A Missouri public school district has put a stop to a Bible study that included clergy, faculty and students, which was known for offering free donuts to student attendees.
The Joplin School District announced last week that they ended the Bible study, which was held at multiple sites in the school district, due to a complaint from the American Humanist Association.
"Interim Superintendent Norm Ridder said Friday that a district review found the [Bible study] was a student-initiated activity that complied with other requirements set out in board policy: Participation was voluntary, it was not led or promoted by a district employee, it didn't interfere with educational activities and it didn't use public funds," reported the Joplin Globe.
"But the one area of the policy in which it didn't comply: Student-initiated groups are restricted to the secondary level. The policy, which was revised in March, further defines 'secondary' to mean students in grades nine through 12, in accordance with state statute."

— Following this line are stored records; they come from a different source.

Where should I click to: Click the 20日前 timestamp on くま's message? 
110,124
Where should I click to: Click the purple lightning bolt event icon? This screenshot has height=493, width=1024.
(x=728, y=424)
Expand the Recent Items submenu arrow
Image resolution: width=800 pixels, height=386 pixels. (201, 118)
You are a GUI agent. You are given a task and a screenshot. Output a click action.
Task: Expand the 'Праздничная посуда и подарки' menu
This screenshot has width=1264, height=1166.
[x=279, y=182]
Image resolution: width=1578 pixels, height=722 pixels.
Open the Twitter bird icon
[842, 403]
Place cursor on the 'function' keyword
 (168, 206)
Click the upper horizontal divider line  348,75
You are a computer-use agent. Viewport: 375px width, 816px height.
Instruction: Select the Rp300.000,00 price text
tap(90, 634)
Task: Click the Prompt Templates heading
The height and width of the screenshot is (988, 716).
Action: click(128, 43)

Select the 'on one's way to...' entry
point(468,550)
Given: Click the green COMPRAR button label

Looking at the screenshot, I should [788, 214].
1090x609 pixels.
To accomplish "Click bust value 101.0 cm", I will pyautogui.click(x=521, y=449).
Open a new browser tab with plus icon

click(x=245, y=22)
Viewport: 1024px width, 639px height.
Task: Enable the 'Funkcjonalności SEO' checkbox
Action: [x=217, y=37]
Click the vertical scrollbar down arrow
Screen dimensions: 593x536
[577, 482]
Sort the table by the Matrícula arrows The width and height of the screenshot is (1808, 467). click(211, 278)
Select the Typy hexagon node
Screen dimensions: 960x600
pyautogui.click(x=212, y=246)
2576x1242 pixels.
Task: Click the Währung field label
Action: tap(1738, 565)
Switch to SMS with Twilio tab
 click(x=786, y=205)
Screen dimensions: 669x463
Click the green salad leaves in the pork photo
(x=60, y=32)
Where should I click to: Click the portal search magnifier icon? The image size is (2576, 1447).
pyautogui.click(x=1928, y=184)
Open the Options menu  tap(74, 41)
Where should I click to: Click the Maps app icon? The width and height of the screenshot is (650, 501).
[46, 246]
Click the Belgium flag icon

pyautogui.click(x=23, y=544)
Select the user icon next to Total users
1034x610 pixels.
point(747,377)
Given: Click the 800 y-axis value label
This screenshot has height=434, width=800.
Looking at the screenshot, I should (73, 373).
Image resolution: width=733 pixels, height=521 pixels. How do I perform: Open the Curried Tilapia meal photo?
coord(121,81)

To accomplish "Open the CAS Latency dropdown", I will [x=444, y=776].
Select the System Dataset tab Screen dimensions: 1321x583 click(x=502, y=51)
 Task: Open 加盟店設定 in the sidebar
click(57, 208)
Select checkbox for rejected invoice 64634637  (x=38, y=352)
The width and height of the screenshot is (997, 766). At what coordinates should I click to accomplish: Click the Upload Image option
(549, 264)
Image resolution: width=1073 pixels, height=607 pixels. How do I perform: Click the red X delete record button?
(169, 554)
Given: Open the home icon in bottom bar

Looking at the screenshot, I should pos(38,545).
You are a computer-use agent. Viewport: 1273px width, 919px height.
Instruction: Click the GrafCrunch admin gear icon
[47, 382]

Monica Miller, senior counsel at the American Humanist Association's Appignani Humanist Legal Center, told The Christian Post that her organization became aware of the Bible study courtesy a concerned parent.
"As a public school district, Joplin Schools is required to remain neutral on religious matters and cannot play favorites," said Miller.
"When faculty actively endorse a Christian Bible study and worse — coerce students into participating by luring them in with treats — the school district is clearly violating the First Amendment."
Last December, the AHA sent a letter of complaint to Joplin Schools regarding the Bible study, which was held at a few middle schools within the district.
"The parent reports that the school is conducting Bible study sessions — led by faculty, with assistance from outside clergy — during school hours on campus. Such religious activity in a public school is a clear violation of the Establishment Clause of the First Amendment of the United States Constitution," read the letter, authored by Miller.
"No possible secular purpose exists for the teacher's actions in leading a Bible study club and promoting prayer during school hours."
AHA Legal Director David Niose said in a statement earlier this week that he and his organization were "pleased" with the shutting down of the Bible study.
"We are pleased that the program has stopped, but disappointed that the district, perhaps in an attempt to save face, has falsely described the program as lawful. In fact, the program was very much adult-led and clearly unconstitutional," said Niose.
"Nevertheless, the important outcome is that the school will no longer be promoting Christianity and luring children to Christian meetings with promises of special treats."
The Joplin School District provided CP with a statement on the matter, noting that the halting of this particular Bible study did not mean the school district was instituting a full ban on such activities.
"Community groups that wish to host activities such as this, or other types of events or activities, at our schools may do so by complying with our facilities use," said the school district.
"We will continually seek to improve our processes and communication. We encourage parents and our community to reach out to us anytime they have questions or concerns."